-- Records follows --

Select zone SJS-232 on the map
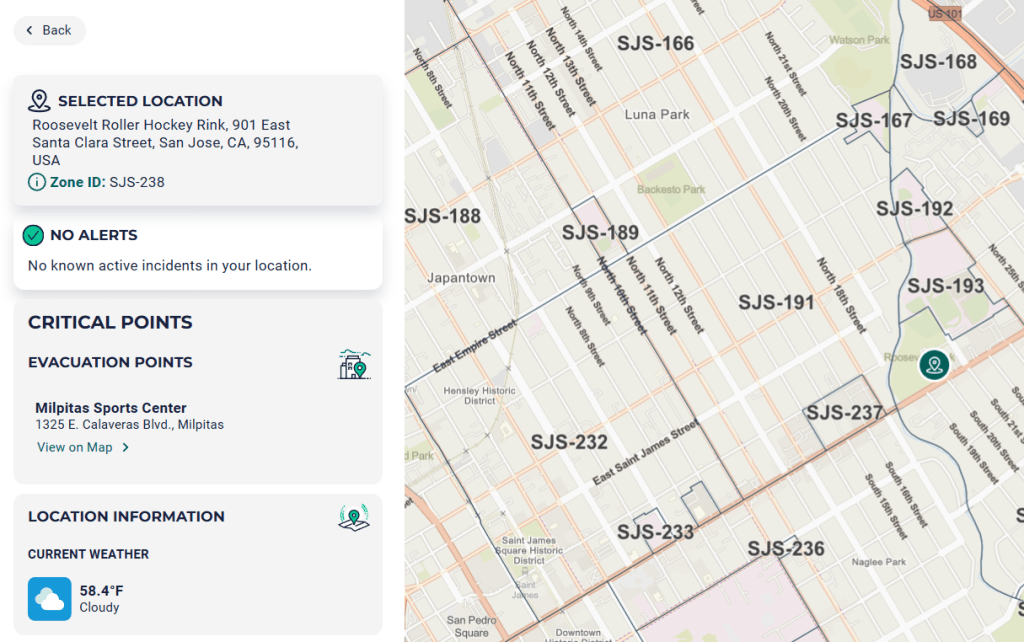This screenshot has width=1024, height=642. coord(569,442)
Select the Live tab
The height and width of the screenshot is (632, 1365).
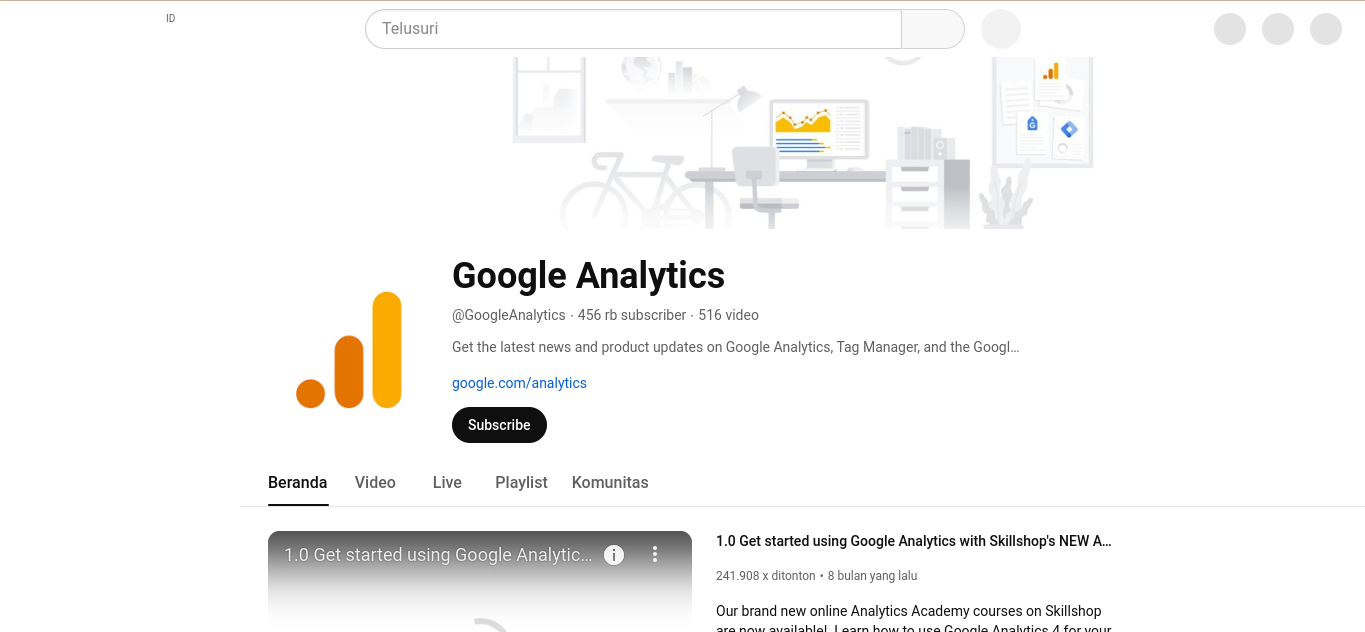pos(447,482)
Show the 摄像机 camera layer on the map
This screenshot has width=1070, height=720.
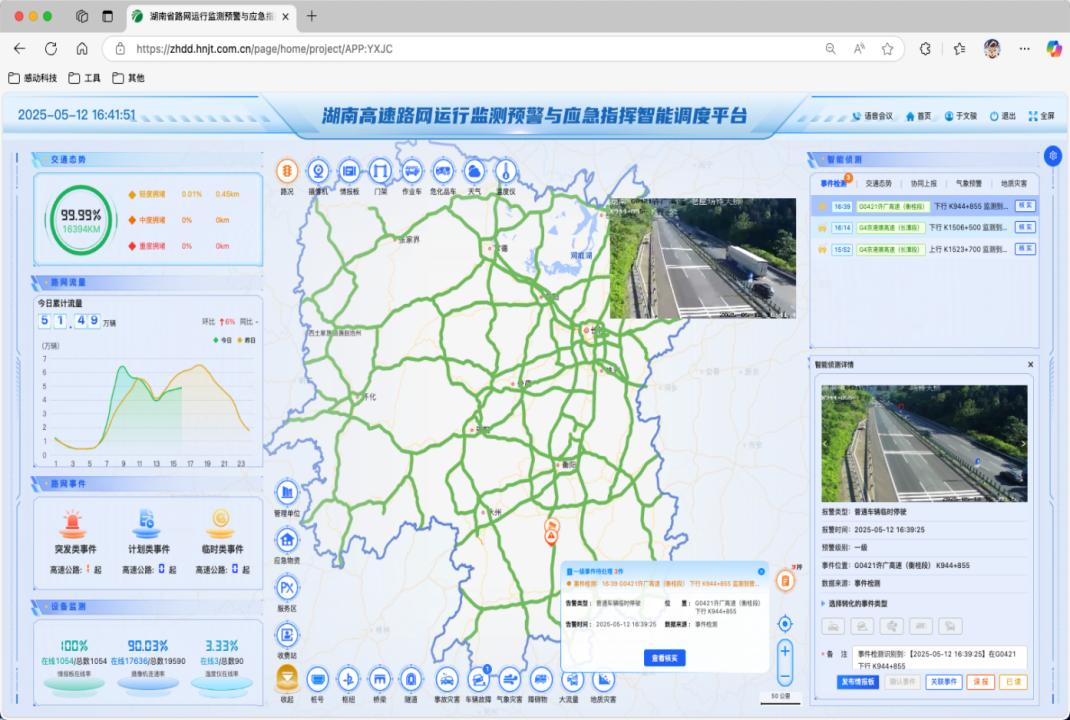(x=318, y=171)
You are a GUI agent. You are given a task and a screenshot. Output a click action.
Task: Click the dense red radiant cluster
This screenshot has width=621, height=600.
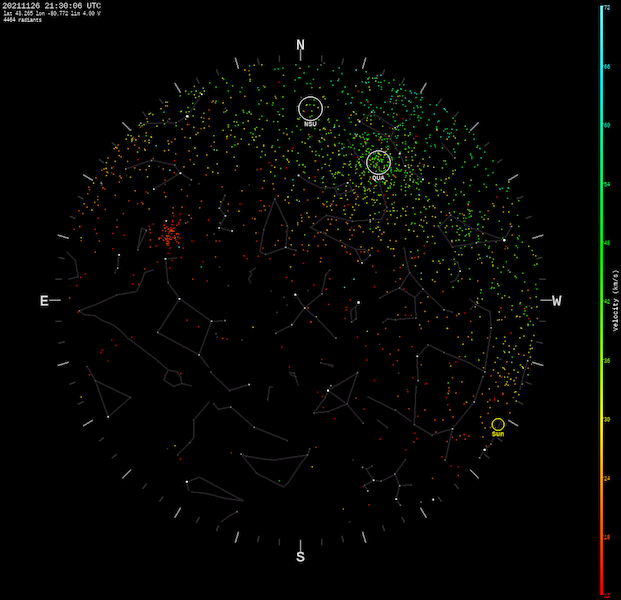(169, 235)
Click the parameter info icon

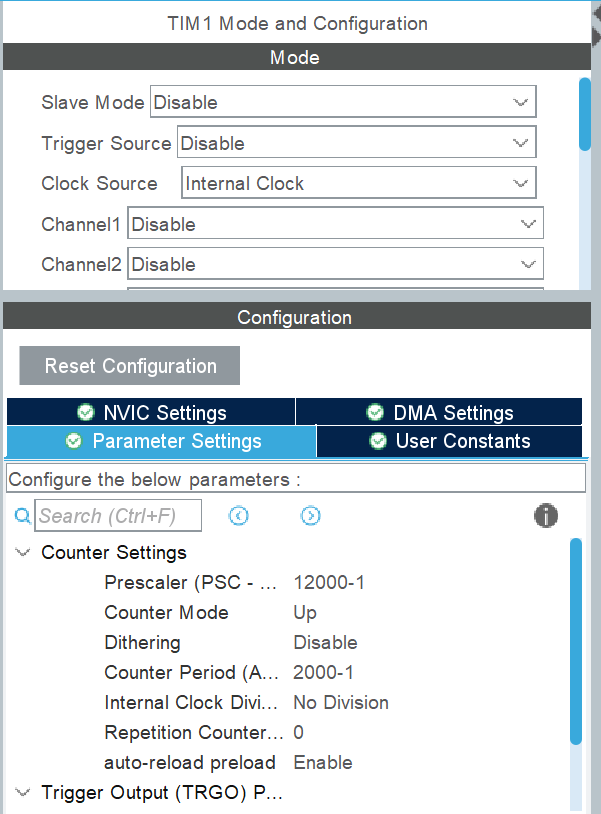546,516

-- Records concluded --

:: Exercise description ::
Beginning with the line that contains "You are a GUI" in the data above, please copy each line exactly until the last line, both ends included, skipping any pictures.

:: Response ::
You are a GUI agent. You are given a task and a screenshot. Output a click action.
Task: Click the dense red radiant cluster
This screenshot has width=621, height=600.
(169, 235)
Click the parameter info icon

546,516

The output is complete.